### PROBLEM REQUIREMENTS
Every line from the one that contains "Open the Communication" to the end of the records must be restated word for word. No other line belongs in the answer.

### RECORDS SUPPLIED
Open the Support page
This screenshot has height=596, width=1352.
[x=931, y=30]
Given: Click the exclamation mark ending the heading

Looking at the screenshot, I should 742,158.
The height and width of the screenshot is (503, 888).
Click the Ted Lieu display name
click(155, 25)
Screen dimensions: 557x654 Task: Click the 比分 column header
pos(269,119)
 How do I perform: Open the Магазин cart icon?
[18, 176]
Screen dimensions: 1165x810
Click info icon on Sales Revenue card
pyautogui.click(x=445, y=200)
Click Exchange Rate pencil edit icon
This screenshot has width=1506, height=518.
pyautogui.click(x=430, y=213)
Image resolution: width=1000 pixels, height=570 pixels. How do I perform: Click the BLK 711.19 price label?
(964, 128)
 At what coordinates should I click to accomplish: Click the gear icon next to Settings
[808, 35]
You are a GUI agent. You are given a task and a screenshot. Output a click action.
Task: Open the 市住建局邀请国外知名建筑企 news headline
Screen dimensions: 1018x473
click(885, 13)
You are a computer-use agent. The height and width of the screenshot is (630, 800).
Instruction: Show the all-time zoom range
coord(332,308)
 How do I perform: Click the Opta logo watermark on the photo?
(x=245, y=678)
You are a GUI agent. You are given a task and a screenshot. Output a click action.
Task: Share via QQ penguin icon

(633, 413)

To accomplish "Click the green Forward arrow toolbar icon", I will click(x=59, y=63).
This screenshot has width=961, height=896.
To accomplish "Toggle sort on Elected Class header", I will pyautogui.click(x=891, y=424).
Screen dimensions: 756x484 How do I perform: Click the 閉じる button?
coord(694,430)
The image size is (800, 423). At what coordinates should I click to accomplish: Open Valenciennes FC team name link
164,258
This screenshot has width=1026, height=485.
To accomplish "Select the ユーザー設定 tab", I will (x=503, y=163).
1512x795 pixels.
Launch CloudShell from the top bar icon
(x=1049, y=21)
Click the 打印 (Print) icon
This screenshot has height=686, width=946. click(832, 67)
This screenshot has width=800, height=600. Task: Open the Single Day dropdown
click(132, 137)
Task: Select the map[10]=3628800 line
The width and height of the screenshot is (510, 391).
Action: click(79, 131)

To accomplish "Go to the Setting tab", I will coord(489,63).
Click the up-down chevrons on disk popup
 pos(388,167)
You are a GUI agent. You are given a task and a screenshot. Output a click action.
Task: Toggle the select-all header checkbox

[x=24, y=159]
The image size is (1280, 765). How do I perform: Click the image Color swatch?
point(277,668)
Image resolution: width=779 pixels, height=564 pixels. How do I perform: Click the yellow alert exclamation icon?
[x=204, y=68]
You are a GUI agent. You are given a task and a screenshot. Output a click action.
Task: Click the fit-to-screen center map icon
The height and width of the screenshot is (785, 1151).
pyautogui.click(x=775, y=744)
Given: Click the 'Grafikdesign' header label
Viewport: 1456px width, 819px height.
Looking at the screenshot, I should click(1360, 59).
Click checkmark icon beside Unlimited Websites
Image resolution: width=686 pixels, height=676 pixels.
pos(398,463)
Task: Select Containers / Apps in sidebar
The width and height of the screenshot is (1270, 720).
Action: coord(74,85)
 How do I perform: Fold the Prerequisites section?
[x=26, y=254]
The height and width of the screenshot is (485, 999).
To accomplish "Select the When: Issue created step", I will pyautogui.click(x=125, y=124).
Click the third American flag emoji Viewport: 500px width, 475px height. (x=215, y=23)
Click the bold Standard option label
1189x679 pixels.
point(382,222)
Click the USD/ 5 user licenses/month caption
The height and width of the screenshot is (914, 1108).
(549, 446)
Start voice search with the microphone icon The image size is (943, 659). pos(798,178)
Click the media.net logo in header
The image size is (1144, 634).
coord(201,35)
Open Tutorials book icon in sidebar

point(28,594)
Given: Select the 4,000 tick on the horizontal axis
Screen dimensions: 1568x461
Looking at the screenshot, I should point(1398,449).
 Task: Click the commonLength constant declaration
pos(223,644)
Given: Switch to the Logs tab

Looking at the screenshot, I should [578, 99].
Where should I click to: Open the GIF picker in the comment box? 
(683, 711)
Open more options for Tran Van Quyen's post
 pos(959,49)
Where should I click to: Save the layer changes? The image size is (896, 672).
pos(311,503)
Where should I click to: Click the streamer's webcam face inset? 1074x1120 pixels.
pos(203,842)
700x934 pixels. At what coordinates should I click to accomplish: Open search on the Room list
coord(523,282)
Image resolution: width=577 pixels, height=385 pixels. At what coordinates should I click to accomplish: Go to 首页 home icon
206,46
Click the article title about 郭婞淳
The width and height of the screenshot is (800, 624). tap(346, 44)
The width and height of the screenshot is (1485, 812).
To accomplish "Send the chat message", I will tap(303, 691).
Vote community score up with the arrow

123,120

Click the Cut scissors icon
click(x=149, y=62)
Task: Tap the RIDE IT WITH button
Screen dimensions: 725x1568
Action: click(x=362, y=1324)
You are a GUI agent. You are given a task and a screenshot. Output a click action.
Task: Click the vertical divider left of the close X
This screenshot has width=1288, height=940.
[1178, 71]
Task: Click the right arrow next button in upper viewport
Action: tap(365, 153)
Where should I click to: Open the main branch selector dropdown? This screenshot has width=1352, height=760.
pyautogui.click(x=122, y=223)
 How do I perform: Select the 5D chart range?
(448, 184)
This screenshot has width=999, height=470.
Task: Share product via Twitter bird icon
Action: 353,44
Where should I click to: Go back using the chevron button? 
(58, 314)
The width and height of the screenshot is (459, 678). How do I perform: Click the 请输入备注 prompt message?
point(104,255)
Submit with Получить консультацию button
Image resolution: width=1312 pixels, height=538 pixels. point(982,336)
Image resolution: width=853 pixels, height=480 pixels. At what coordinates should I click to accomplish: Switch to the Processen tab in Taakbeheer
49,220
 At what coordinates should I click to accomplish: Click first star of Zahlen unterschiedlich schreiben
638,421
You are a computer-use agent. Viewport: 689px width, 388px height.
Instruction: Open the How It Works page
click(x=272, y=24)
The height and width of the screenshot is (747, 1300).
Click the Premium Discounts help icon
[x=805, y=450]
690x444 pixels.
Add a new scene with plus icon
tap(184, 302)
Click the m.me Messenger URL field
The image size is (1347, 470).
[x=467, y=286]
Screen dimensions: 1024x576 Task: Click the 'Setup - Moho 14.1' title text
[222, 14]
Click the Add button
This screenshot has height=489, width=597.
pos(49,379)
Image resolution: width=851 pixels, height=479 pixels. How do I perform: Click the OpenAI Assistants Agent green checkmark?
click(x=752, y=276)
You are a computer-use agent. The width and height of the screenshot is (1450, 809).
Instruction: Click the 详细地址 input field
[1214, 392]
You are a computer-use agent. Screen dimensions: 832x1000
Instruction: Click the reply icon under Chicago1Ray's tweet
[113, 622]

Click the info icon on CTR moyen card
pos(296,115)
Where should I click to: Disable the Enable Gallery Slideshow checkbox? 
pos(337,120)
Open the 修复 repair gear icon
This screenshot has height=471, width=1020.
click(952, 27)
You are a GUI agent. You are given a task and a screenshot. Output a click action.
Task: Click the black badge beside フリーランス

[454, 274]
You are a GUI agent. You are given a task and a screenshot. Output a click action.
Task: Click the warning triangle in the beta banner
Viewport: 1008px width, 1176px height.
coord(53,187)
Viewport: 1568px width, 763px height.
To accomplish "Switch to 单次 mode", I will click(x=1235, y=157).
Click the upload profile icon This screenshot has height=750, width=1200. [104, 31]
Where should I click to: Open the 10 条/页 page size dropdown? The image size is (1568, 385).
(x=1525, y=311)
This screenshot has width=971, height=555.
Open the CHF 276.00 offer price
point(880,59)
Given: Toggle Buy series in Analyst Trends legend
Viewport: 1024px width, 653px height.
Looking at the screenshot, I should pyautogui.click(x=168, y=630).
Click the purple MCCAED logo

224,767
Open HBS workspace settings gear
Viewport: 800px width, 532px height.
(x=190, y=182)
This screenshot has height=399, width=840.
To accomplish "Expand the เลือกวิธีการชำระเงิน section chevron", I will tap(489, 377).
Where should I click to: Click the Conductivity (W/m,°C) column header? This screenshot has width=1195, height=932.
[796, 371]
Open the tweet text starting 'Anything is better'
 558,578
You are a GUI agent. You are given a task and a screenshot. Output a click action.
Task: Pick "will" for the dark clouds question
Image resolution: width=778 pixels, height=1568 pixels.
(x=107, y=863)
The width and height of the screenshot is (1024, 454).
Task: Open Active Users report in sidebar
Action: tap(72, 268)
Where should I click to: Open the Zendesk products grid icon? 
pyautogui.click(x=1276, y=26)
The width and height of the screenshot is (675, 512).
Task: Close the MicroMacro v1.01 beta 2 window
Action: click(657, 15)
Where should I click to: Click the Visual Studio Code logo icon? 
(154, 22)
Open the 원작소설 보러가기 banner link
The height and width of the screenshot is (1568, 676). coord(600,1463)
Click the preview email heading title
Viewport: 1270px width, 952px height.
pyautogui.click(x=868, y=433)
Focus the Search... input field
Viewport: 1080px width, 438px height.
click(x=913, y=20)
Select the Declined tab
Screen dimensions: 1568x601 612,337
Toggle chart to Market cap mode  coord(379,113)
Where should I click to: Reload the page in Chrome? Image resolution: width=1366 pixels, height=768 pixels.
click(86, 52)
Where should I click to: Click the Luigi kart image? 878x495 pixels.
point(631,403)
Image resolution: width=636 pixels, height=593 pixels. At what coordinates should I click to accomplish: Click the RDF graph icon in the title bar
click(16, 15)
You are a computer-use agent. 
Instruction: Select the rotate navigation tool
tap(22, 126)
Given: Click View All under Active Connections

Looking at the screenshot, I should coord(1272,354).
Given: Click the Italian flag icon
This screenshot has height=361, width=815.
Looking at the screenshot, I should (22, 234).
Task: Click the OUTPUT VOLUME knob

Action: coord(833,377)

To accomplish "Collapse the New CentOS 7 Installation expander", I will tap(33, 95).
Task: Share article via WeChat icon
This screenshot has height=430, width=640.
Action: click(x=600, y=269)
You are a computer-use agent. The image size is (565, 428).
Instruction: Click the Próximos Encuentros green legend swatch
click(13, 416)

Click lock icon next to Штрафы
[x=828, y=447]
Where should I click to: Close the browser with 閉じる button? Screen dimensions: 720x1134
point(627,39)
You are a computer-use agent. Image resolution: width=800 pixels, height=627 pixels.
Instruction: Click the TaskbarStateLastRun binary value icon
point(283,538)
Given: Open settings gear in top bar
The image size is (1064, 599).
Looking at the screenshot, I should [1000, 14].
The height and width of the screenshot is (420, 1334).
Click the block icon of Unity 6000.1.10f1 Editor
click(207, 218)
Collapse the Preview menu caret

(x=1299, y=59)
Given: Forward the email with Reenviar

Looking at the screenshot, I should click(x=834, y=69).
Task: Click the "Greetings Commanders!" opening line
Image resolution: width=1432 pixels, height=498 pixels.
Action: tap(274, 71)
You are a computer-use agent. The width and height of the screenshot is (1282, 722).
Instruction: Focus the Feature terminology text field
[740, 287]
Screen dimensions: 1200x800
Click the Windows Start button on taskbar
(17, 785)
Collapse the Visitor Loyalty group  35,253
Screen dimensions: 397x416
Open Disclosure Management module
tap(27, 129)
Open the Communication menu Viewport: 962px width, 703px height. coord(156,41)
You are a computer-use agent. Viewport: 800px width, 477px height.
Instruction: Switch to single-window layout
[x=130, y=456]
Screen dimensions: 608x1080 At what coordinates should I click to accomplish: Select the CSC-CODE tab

### ANSWER TO THIS TASK
Open the Communication menu Viewport: 962px width, 703px height. coord(156,41)
You are a computer-use agent. Viewport: 800px width, 477px height.
Instruction: Switch to single-window layout
[x=130, y=456]
Screen dimensions: 608x1080 At what coordinates should I click to accomplish: Select the CSC-CODE tab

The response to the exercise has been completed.